Segment Start: Information
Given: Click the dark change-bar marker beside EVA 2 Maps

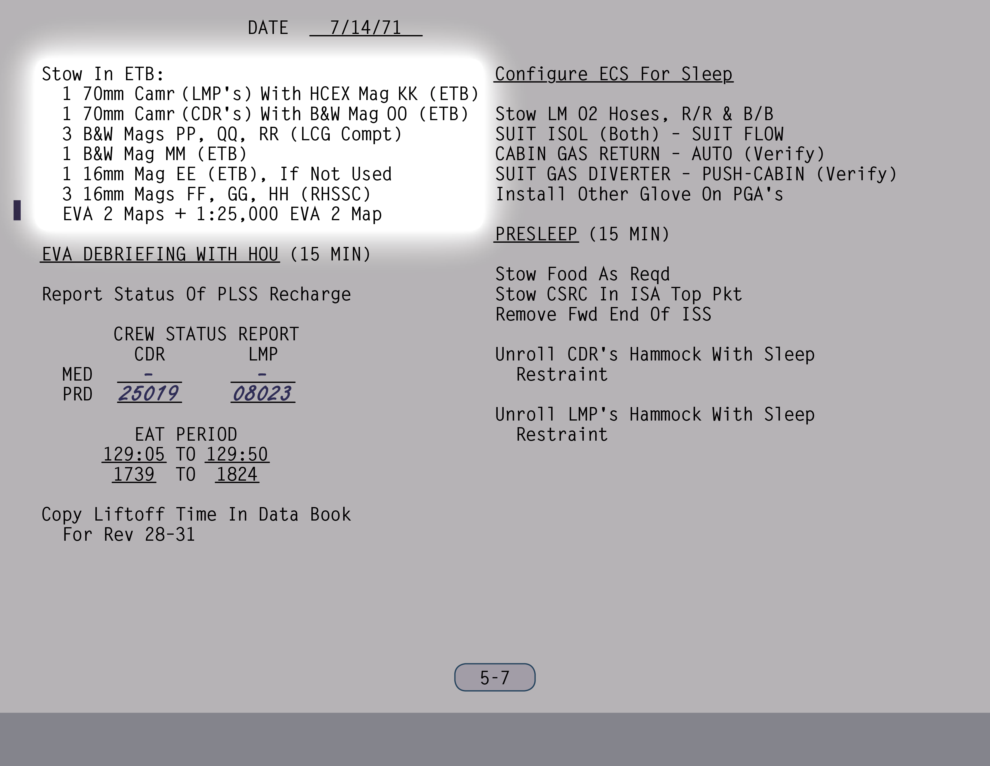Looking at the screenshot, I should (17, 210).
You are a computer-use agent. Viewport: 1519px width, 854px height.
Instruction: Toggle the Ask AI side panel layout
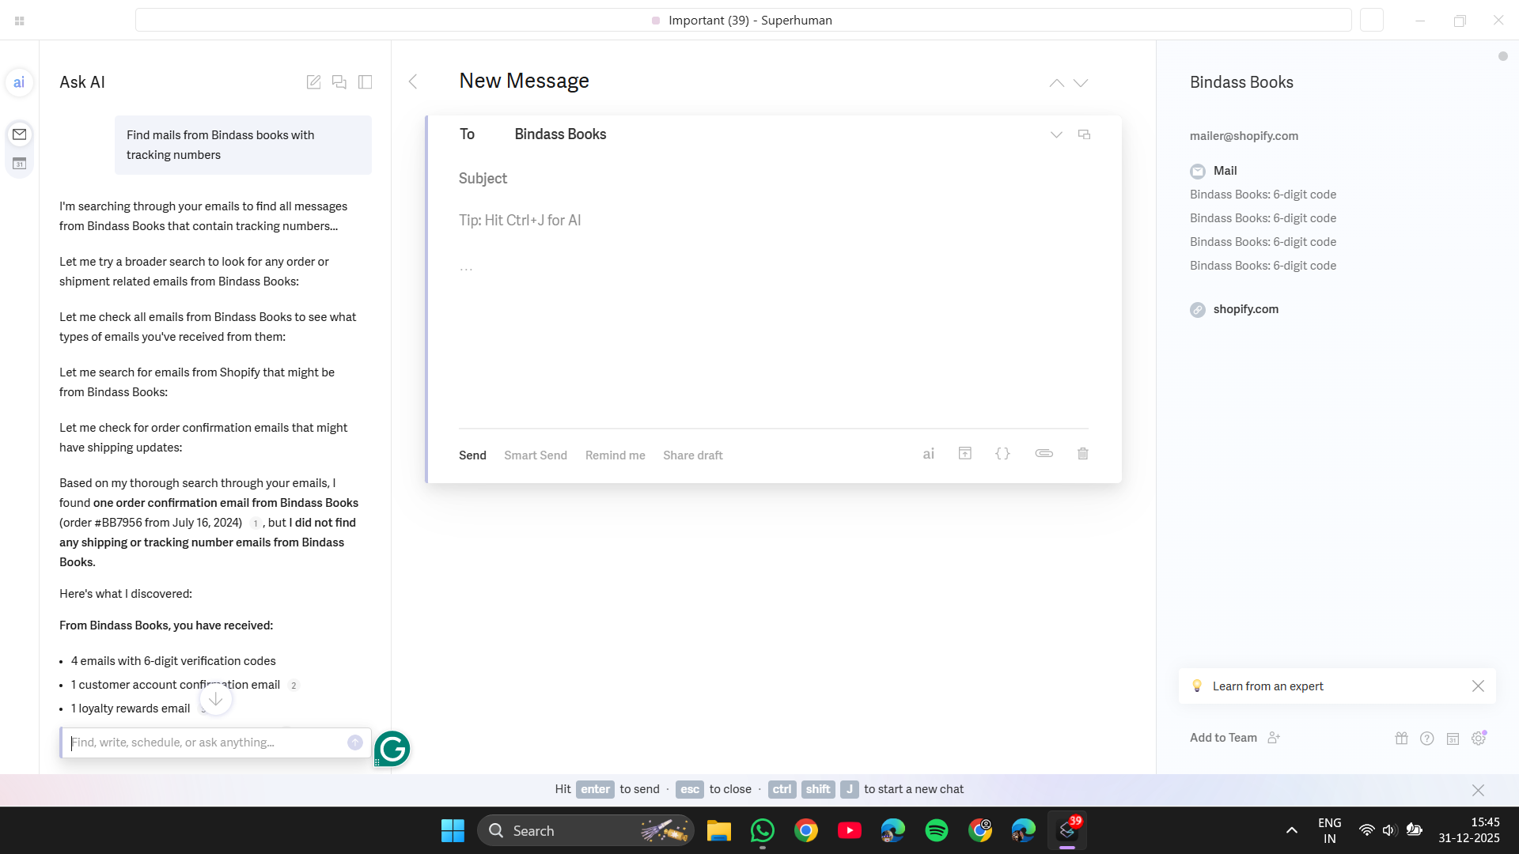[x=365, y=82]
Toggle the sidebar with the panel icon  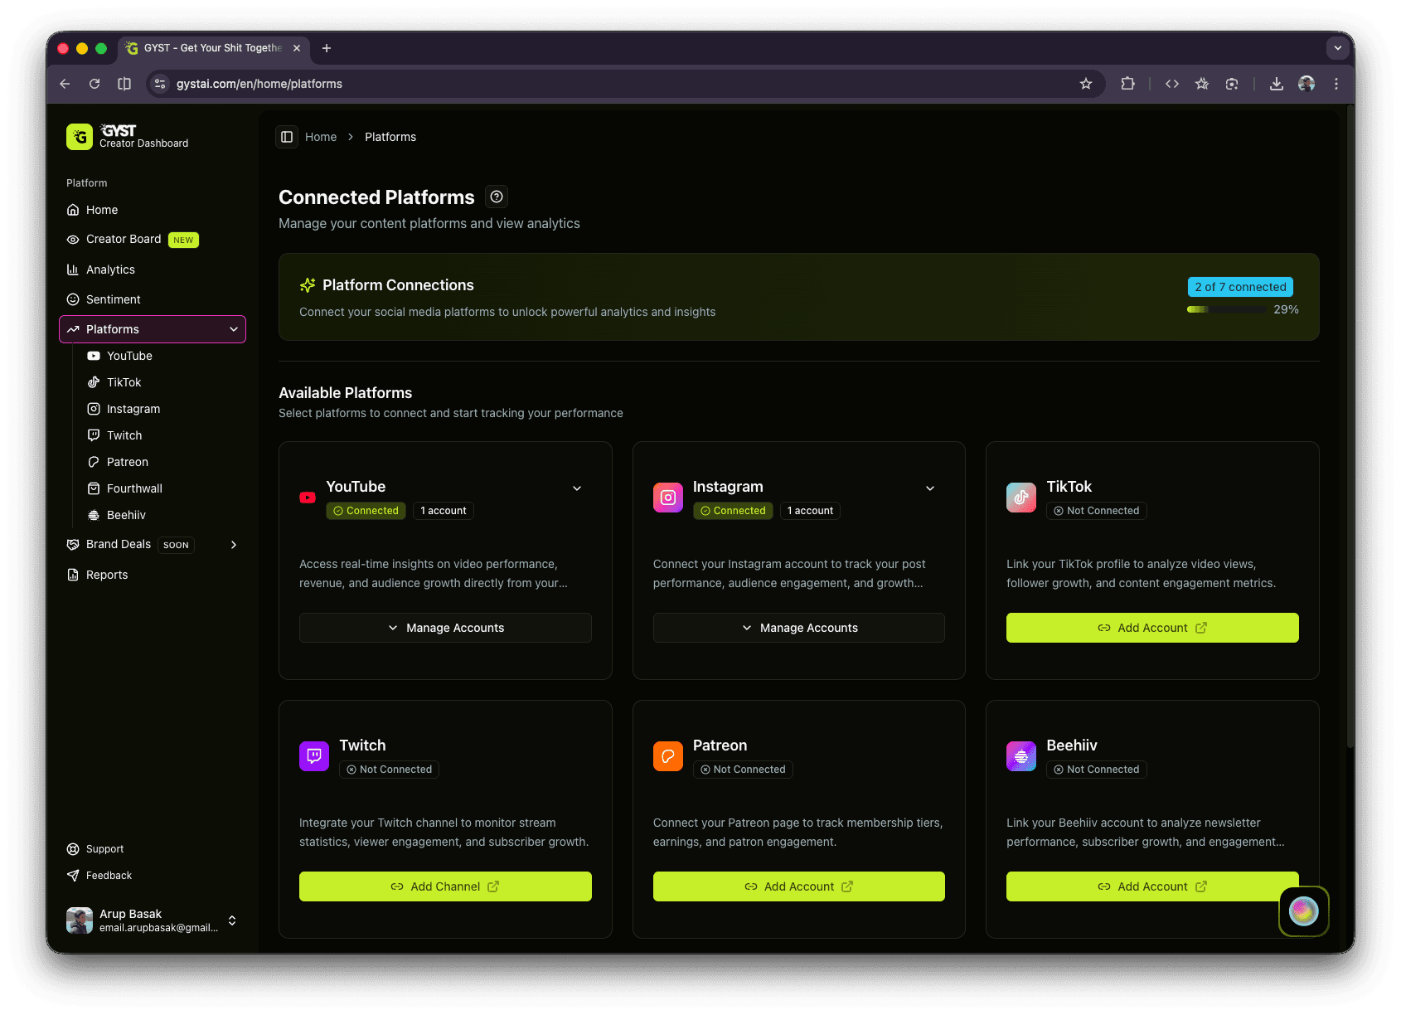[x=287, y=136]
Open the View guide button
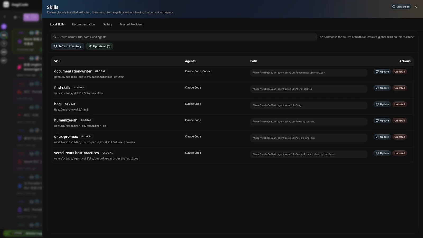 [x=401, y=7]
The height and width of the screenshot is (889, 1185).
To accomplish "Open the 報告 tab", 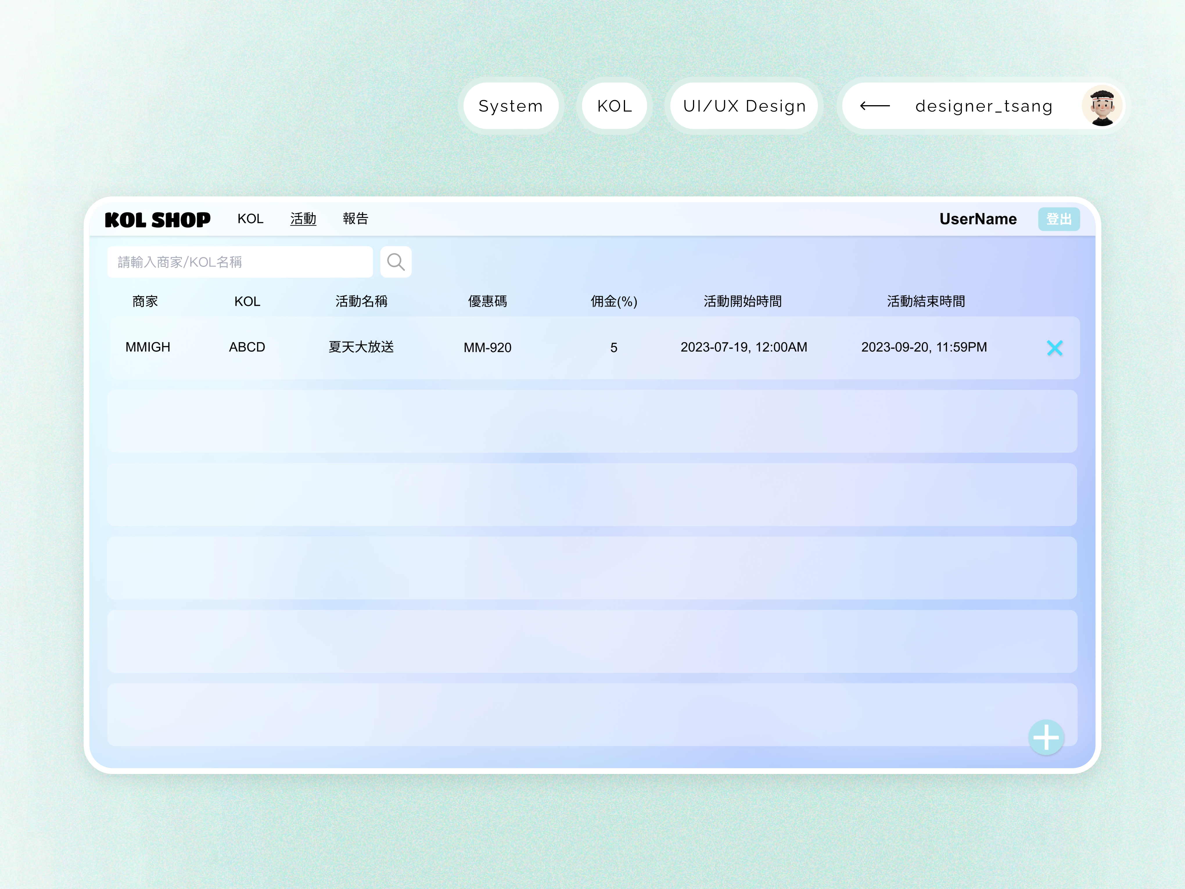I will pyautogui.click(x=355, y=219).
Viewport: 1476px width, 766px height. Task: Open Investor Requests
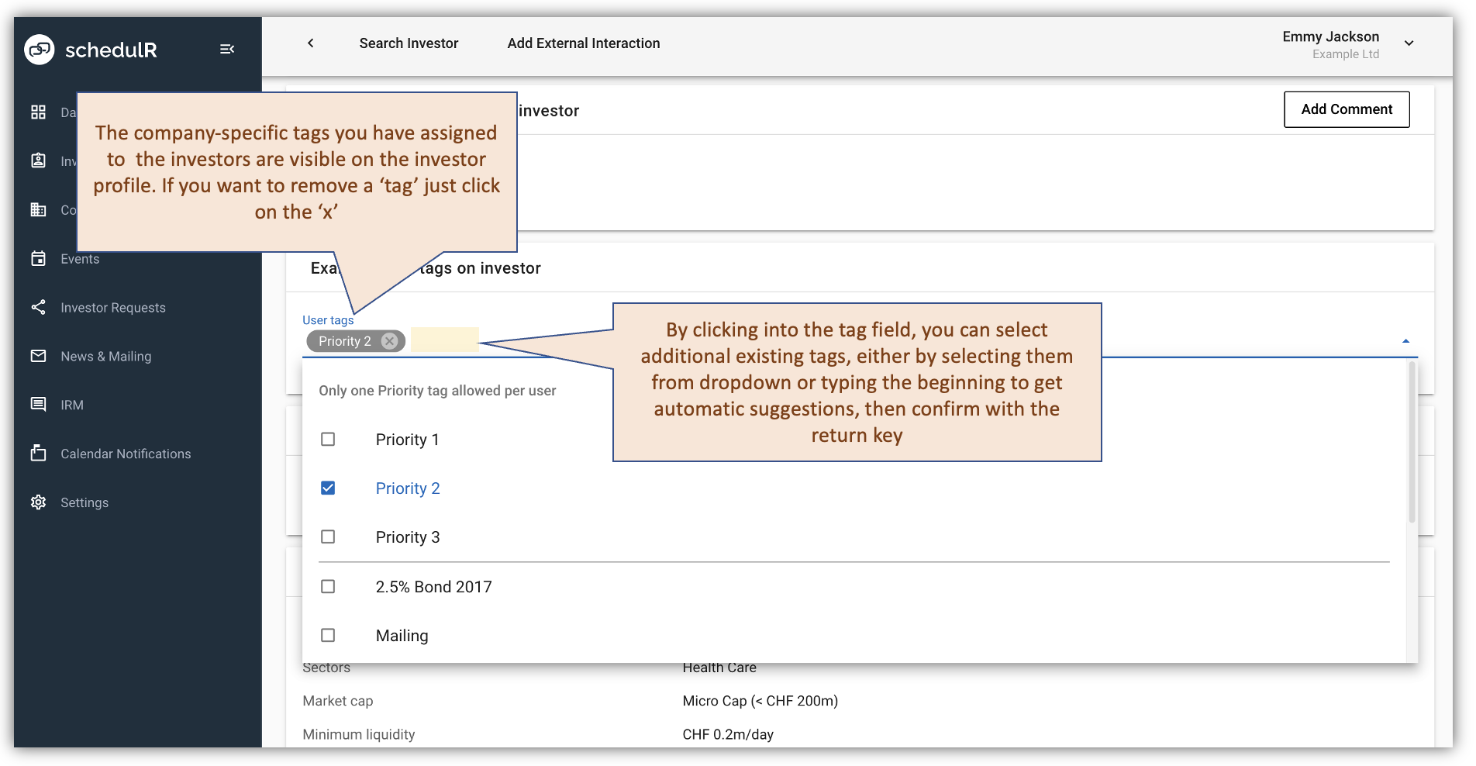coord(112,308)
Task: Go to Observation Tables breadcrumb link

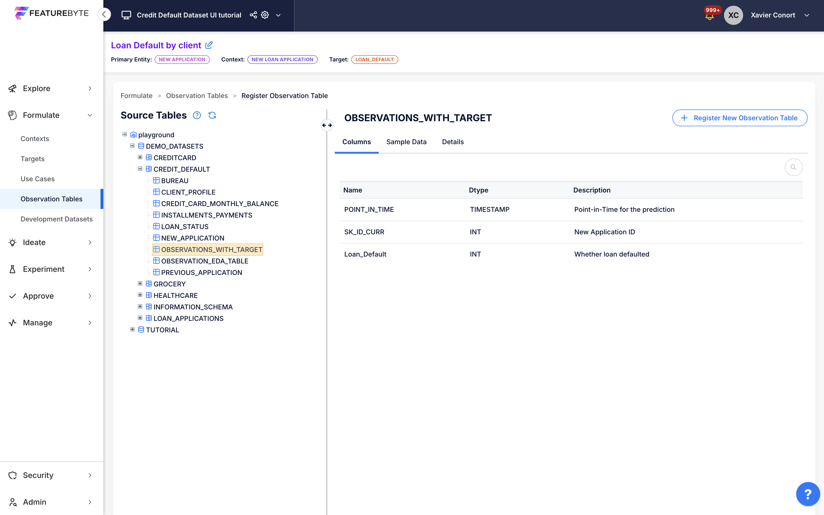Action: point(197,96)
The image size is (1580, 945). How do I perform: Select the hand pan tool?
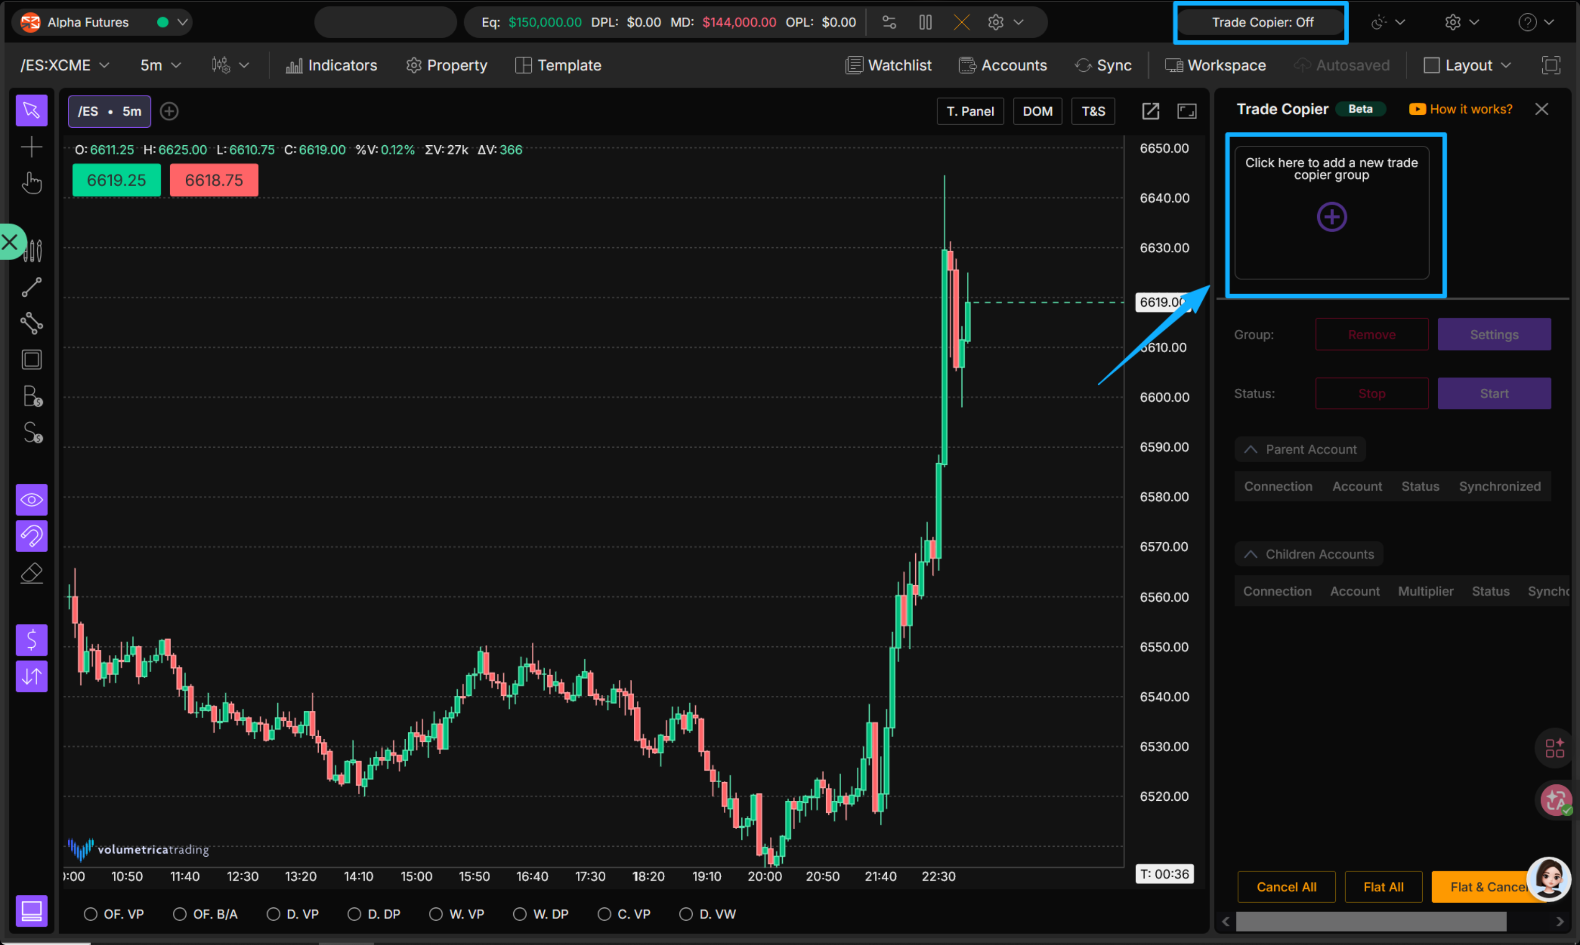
Segment End: Information
Task details: Repeat exactly the lines from the one containing "Task: Go to" through the last line of the records above, both included, and leave out the pictures.

Solution below:
Task: Go to Observation Tables breadcrumb link

Action: point(197,96)
The image size is (1580, 945). How do I perform: Select the hand pan tool?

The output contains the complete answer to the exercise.